Jeremy Strehendt and Bryan Braun enjoy the view in Steve Martin's "The Underpants." Photo: The Box Theatre
Imagine you're an anonymous, low-level bureaucrat in 1910 Germany whose sole fear is to be discovered by his superiors and promoted. And then imagine how horrified you'd be if your beautiful wife accidentally had her bloomers fall down around her ankles while out in public at a parade honoring your boss – the king – at the exact moment he was passing by! You'd likely panic. Did the king see it, you'd wonder? Did anyone ELSE see the incident? And what will it do to my career and reputation?
That's the premise behind comedian Steve Martin's "The Underpants," a 1992 adaptation of the German farce "Die Hose" by Carl Sternheim now at The Box Theatre in Downtown Mt. Clemens.
But more important to the story is what the drawer-dropping incident revealed to Theo Maske's wife, Louise (Leah Ruff).
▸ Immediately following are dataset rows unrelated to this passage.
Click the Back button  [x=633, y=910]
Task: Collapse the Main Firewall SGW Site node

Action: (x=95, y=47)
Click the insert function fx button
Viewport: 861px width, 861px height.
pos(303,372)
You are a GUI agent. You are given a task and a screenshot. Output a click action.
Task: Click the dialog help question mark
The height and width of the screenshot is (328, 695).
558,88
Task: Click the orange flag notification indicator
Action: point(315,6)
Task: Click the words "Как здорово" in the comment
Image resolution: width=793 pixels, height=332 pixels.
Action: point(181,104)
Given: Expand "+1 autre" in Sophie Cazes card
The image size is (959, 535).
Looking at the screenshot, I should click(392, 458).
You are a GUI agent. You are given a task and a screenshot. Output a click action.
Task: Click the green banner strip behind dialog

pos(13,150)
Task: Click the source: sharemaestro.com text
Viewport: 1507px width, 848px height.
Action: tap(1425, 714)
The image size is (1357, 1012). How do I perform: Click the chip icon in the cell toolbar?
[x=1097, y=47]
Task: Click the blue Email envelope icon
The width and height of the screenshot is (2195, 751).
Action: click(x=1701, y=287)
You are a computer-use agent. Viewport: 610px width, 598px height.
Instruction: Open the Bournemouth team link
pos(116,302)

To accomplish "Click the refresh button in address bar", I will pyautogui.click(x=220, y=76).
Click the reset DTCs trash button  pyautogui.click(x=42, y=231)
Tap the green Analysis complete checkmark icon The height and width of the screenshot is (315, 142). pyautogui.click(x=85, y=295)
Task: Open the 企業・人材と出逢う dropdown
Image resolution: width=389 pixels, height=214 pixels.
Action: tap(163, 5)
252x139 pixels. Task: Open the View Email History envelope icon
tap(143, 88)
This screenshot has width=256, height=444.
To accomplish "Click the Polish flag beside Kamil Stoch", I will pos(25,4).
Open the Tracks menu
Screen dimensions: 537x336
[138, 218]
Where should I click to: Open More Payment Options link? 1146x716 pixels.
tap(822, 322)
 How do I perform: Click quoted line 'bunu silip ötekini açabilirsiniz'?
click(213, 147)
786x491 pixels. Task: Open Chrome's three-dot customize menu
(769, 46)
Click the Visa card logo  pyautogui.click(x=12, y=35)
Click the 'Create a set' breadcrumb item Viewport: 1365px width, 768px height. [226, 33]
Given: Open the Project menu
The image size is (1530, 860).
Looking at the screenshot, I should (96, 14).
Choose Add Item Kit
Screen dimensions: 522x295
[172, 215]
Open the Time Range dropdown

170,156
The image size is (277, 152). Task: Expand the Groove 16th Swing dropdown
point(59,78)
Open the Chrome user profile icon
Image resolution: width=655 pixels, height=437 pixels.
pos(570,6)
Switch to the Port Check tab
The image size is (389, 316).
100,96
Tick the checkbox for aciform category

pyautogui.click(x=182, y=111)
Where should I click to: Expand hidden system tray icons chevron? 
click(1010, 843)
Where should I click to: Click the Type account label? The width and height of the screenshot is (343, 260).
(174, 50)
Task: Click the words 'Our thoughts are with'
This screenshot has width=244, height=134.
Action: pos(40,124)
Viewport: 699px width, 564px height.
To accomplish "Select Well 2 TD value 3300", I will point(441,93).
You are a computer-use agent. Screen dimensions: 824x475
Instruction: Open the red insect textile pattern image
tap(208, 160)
Theo (Sal Rubino), a stern taskmaster, rules his household and his wife with the same cold practicality and efficiency one would expect of a bureaucrat. And although the two have been married for a day or two short of a year, they've had sex only on their wedding night. Why? Because Theo doesn't believe they can afford a family right now – which explains why the couple has a sign in their window offering a room to rent.
It doesn't take long after Louise's public display for potential suitors to come a-courting – under the pretense of renting the room, of course. And once she discovers the truth behind their intentions, the frustrated, mistreated and unappreciated young woman considers having an affair with one of her gentleman callers, the unpublished and smooth-talking poet Frank Versati (Jeremy Strehendt).
But complications arise – among other things, of course. And the question changes from WHEN will she do it to IF she will.
Martin's script, as you might expect, is filled with witty dialogue, oddball characters and plenty of double entendres, all effectively used to explore gender roles, class distinctions, sex, anti-Semitism and fame. It's a comedy of manners and a sex farce rolled into one, the result of which should be a night of silly fun.
However, that's far more true of director Bill Beaudry's second half of the opening night performance than its first. Choppy line delivery by an unsure-of-himself Rubino slowed the first act pace and disrupted some of the interplay between and among the characters. As a result, many of the laughs that SHOULD have been generated were lost. A steadier and more confident Rubino appeared in the second act, though, which allowed him and his onstage partners to have much more fun with their characters and line delivery.
Ruff, on the other hand, was always on fire as his put-upon (and much younger) wife. Her sweet face always revealed her character's inner thoughts, and her scenes with Strehendt – especially the seduction scene – were especially well played.
In fact, Ruff and Strehendt – and Beth Duey as neighbor Gertrude Deuter – were the performance's most consistent and enjoyable players. But oddly enough, the night's biggest laugh came from the actor who spent the least amount of time on stage. Anthony Bianchi's departure after the king's initial visit – adding a 21st-century swagger to his formal, royal stature – was thoroughly unexpected and totally delightful.
The costumes by Jamie Rivard serve the show well. But slow or very late light cues contributed to the show's uneven pace.
The Box Theatre, 70 Macomb Place, Mt. Clemens. Friday-Saturday through Sept. 25, plus Sundays Sept. 12 & 19 and Thursday, Sept. 16. $16. 586-954-2311.